:: Objective ::
Format the items from the line containing "is (1440, 511)." through the line containing "Action: (x=27, y=70)", inclusive, as a JSON list of strings with one string per line and blank lines omitted.

>> start

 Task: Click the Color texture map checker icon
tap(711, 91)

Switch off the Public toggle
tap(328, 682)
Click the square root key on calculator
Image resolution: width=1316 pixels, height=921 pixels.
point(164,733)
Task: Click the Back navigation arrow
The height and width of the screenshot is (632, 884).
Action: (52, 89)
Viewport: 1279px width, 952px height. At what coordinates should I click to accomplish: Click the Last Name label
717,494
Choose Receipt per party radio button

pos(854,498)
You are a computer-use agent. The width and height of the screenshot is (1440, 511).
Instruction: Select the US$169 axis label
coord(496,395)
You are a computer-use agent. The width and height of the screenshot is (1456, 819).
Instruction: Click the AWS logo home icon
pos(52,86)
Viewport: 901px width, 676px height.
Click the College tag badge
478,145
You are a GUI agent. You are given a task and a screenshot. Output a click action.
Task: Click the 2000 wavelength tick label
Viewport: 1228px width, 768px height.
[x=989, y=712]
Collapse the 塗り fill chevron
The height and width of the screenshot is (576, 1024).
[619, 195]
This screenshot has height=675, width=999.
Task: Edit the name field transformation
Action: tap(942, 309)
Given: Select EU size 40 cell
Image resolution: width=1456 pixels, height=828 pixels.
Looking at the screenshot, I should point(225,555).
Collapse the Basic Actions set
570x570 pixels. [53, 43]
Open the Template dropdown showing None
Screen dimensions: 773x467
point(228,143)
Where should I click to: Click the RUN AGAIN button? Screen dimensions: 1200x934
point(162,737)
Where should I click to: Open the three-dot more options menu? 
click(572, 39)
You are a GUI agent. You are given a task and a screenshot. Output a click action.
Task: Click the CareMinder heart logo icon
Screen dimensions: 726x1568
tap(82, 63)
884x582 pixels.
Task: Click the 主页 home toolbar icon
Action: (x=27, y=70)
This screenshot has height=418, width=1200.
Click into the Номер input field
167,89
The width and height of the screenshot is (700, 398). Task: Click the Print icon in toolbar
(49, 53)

>> end

:: In response ::
[
  "You are a computer-use agent. The width and height of the screenshot is (1440, 511).",
  "Instruction: Select the US$169 axis label",
  "coord(496,395)",
  "You are a computer-use agent. The width and height of the screenshot is (1456, 819).",
  "Instruction: Click the AWS logo home icon",
  "pos(52,86)",
  "Viewport: 901px width, 676px height.",
  "Click the College tag badge",
  "478,145",
  "You are a GUI agent. You are given a task and a screenshot. Output a click action.",
  "Task: Click the 2000 wavelength tick label",
  "Viewport: 1228px width, 768px height.",
  "[x=989, y=712]",
  "Collapse the 塗り fill chevron",
  "The height and width of the screenshot is (576, 1024).",
  "[619, 195]",
  "This screenshot has height=675, width=999.",
  "Task: Edit the name field transformation",
  "Action: tap(942, 309)",
  "Given: Select EU size 40 cell",
  "Image resolution: width=1456 pixels, height=828 pixels.",
  "Looking at the screenshot, I should point(225,555).",
  "Collapse the Basic Actions set",
  "570x570 pixels. [53, 43]",
  "Open the Template dropdown showing None",
  "Screen dimensions: 773x467",
  "point(228,143)",
  "Where should I click to: Click the RUN AGAIN button? Screen dimensions: 1200x934",
  "point(162,737)",
  "Where should I click to: Open the three-dot more options menu? ",
  "click(572, 39)",
  "You are a GUI agent. You are given a task and a screenshot. Output a click action.",
  "Task: Click the CareMinder heart logo icon",
  "Screen dimensions: 726x1568",
  "tap(82, 63)",
  "884x582 pixels.",
  "Task: Click the 主页 home toolbar icon",
  "Action: (x=27, y=70)"
]